# Dual Residency



## Ailsa (Sep 28, 2008)

--------------------------------------------------------------------------------

Can anyone help? I am a UK citizen, I live 6 months in Honduras and 6 months in USA. I want to move from Honduras to Canada and therefore live 6 months in USA and 6 months in Canada. I am not a resident of USA and cannot quailfy for permanent residency in Canada. I will own homes in both countries but will not have residency in either country. Has anyone done this before and did you encounter any problems?


----------



## Fatbrit (May 8, 2008)

I'd guess you're going to run into trouble eventually.

Have you already got a B2?
Are you of retirement age?
Do the finances stand up to scrutiny?


----------



## Ailsa (Sep 28, 2008)

Fatbrit said:


> I'd guess you're going to run into trouble eventually.
> 
> Have you already got a B2?
> Are you of retirement age?
> Do the finances stand up to scrutiny?


Hi
Yes I have a B2 for USA (10 years) and have no probelms getting in for 6 months coming form Honduras. I am not quite retirement age but retired early, finances are OK and can show I can support myself no worries. Not tried the Canadian side but according to information availale I should be able to get into Canada on UK passport for 6 months also. Just wondered if anyone had done this already moving between two homes.


----------



## Fatbrit (May 8, 2008)

Ailsa said:


> Hi
> Yes I have a B2 for USA (10 years) and have no probelms getting in for 6 months coming form Honduras. I am not quite retirement age but retired early, finances are OK and can show I can support myself no worries. Not tried the Canadian side but according to information availale I should be able to get into Canada on UK passport for 6 months also. Just wondered if anyone had done this already moving between two homes.


You might have trouble divesting yourself of your I-94 on the Canadian border -- they'll guess that you're just trying to reset the clock. Personally. I'd think about a week or so in neither the US, nor Canada, nor Mexico, nor the Caribbean when switching between countries.

Also, make sure you don't hit the time limit whereby you become liable for US tax.

Basically the POE officers are a law unto themselves and you have little or no rights. They usually give you a warning when they're fed up of admitting you along the lines of they don't want to see you again for a long while -- and once your card is marked, that's probably the end of the adventure. Be sugar sweet and polite at all times, carry proof of funds and --I'd like to say-- carry proof of residence elsewhere if you possibly can.


----------



## Ailsa (Sep 28, 2008)

Thanks Fatbrit
Do you think I will have a problem getting back into USA even if I stay in Canada for the 6 months then come back through the border?
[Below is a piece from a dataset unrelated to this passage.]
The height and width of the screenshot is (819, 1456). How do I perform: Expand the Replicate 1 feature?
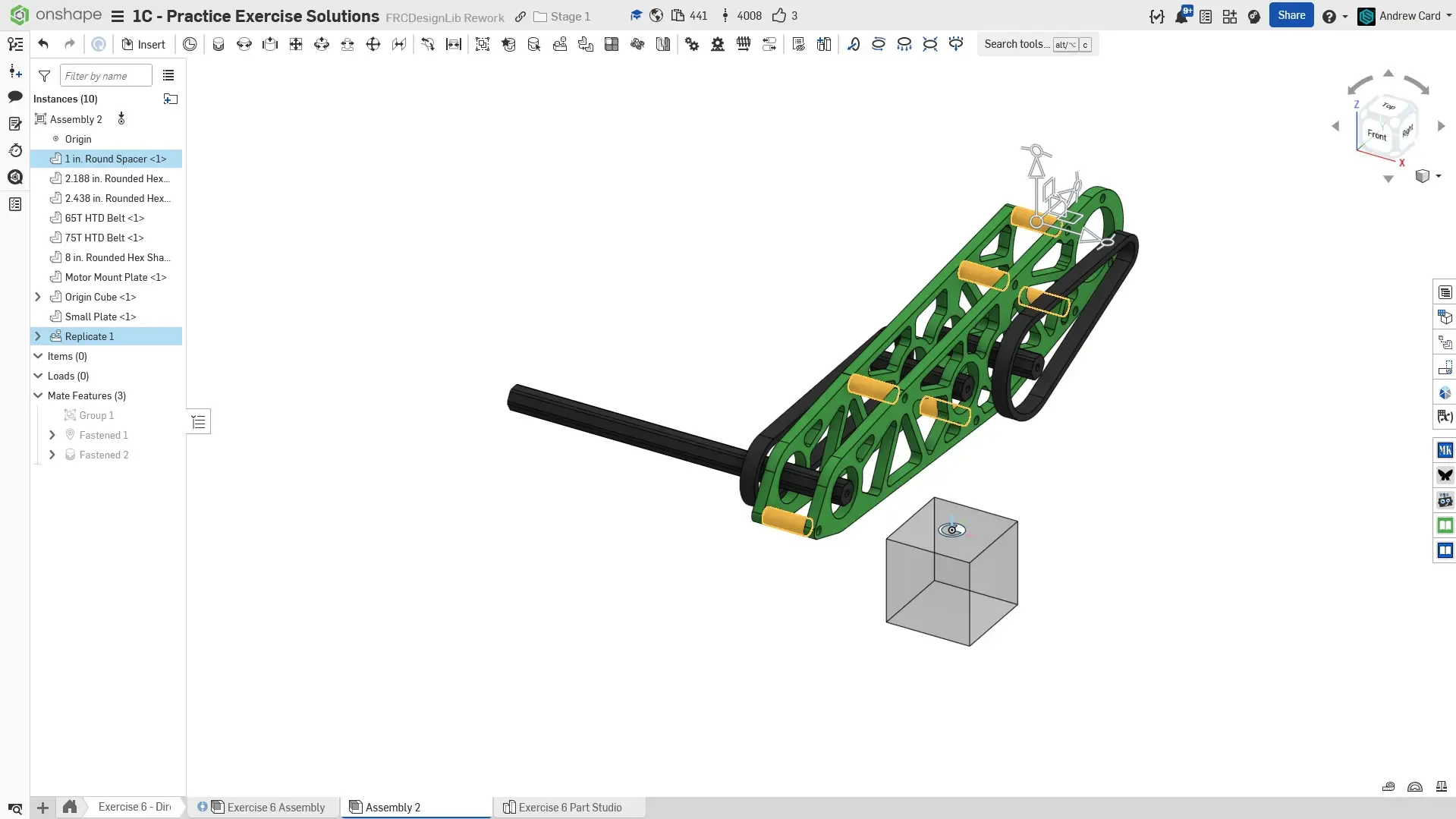(x=38, y=336)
I know people who do 6 months combined with the UK ie spend winter in Florida and as long as they don't stay over the 6 months they seem to manage OK. One of the reasons I want to move is that I have a cat who travels with me and the air travel is a real pain from Honduras so I wanted to be able to drive between my two homes if I do need to go elsewhere in between then it probably won't be an advantage.


----------



## Fatbrit (May 8, 2008)

Ailsa said:


> Thanks Fatbrit
> Do you think I will have a problem getting back into USA even if I stay in Canada for the 6 months then come back through the border? I know people who do 6 months combined with the UK ie spend winter in Florida and as long as they don't stay over the 6 months they seem to manage OK. One of the reasons I want to move is that I have a cat who travels with me and the air travel is a real pain from Honduras so I wanted to be able to drive between my two homes if I do need to go elsewhere in between then it probably won't be an advantage.
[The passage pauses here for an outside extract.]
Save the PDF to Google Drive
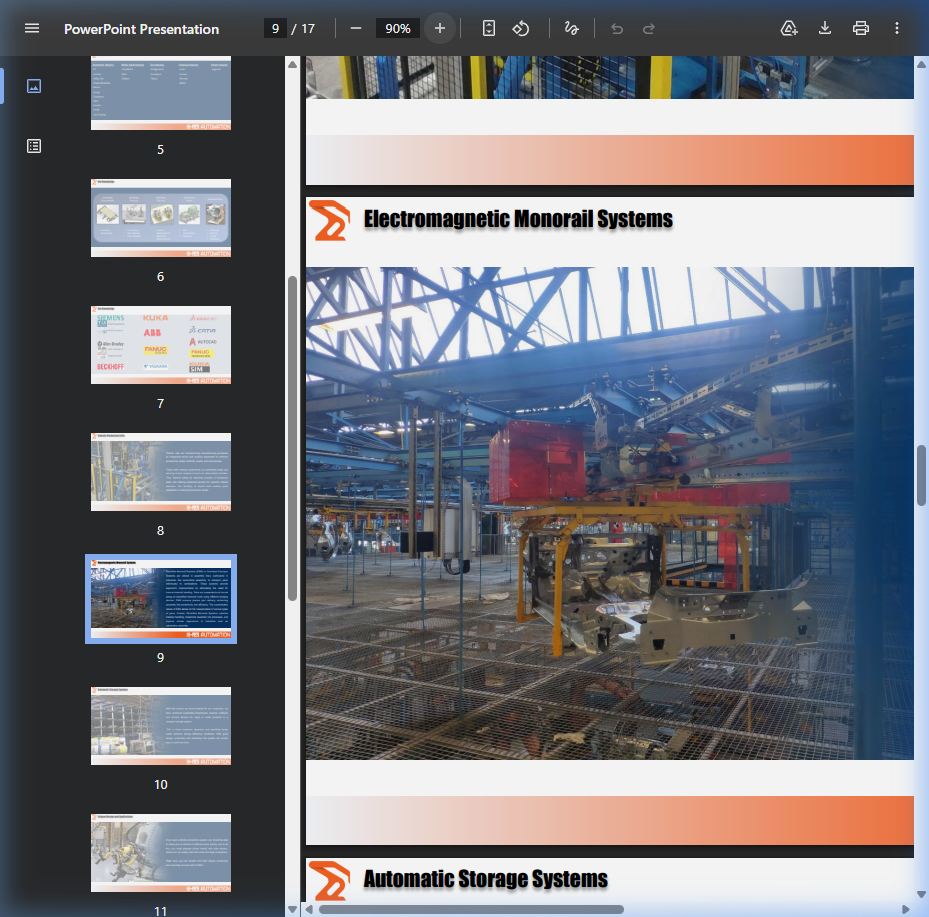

The problem is that exiting to a contiguous nation is not meant to reset your visa clock. I think you're going to run into problems on with the US side of trying to be a resident on a B2 visa. no idea how the Canadians view it but be certain there is good communication between the US and Canadian authorities either side of the border.
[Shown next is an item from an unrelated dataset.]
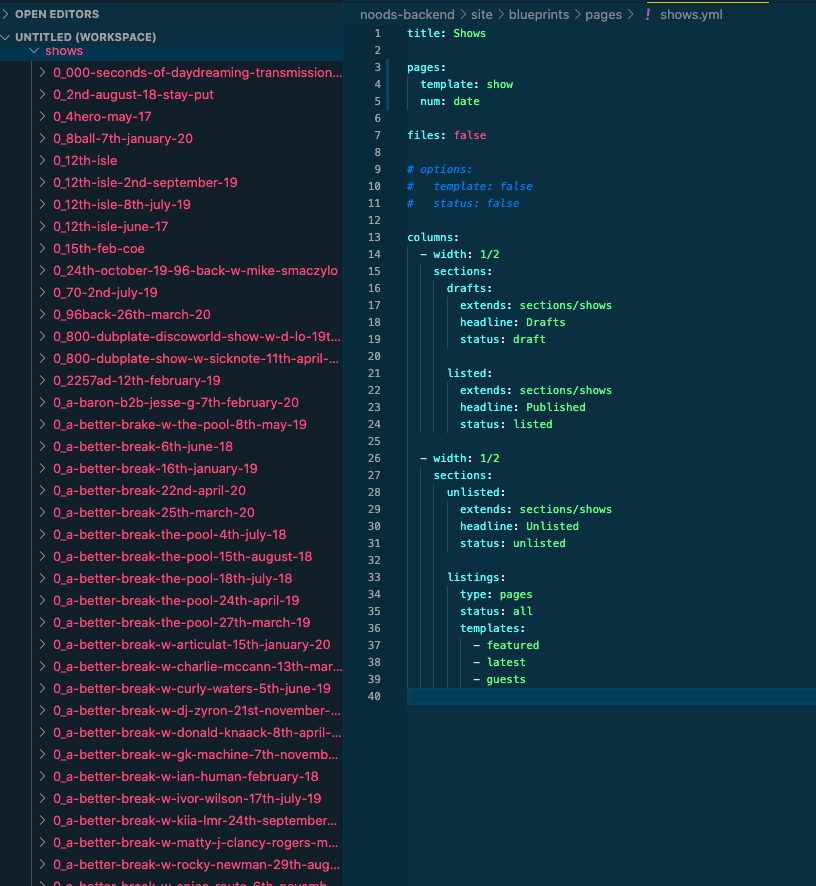The width and height of the screenshot is (816, 886).
Task: Expand the 0_96back-26th-march-20 folder
Action: point(131,315)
Snowbirds from the UK do indeed manage it. But they return to a place where they have residency. It seems you don't have (in an immigration sense) residency anywhere.

Have you considered taking US residency, i.e. an eb5? The tax may kill you and the US is nowhere to fall ill. But it would clear up your residency issue.


----------



## Ailsa (Sep 28, 2008)

Thanks again for your help. Residency is a problem for me, I do not qualify in either USA or Canada for residency from what I have read. Not sure what an EB5 is, could you clarify? Thanks


----------



## Fatbrit (May 8, 2008)

Ailsa said:


> Thanks again for your help. Residency is a problem for me, I do not qualify in either USA or Canada for residency from what I have read. Not sure what an EB5 is, could you clarify? Thanks


Shamelessly buys you a green card with $0.5M down in an approved investment program. It has just been extended by Congress for a year.


----------



## synthia (Apr 18, 2007)

If you try this, watch out for the extra days. If the 'six months' is really 180 days in each country, you will end up with a sort of deficit.

First if you spend 180 days in the US, then enter Canada, that day will count as the last of your 180 in the US, and the first of your 180 days in Canada. If you left Canada on the last day of your 180 days there, you would only have been out of the US for 179 days. If the rule is 180 days out of a 365 day year, you will also have an extra five or six days left over.

How has this worked for you in Honduras?


----------



## Ailsa (Sep 28, 2008)

synthia said:


> If you try this, watch out for the extra days. If the 'six months' is really 180 days in each country, you will end up with a sort of deficit.
> 
> First if you spend 180 days in the US, then enter Canada, that day will count as the last of your 180 in the US, and the first of your 180 days in Canada. If you left Canada on the last day of your 180 days there, you would only have been out of the US for 179 days. If the rule is 180 days out of a 365 day year, you will also have an extra five or six days left over.
> 
> How has this worked for you in Honduras?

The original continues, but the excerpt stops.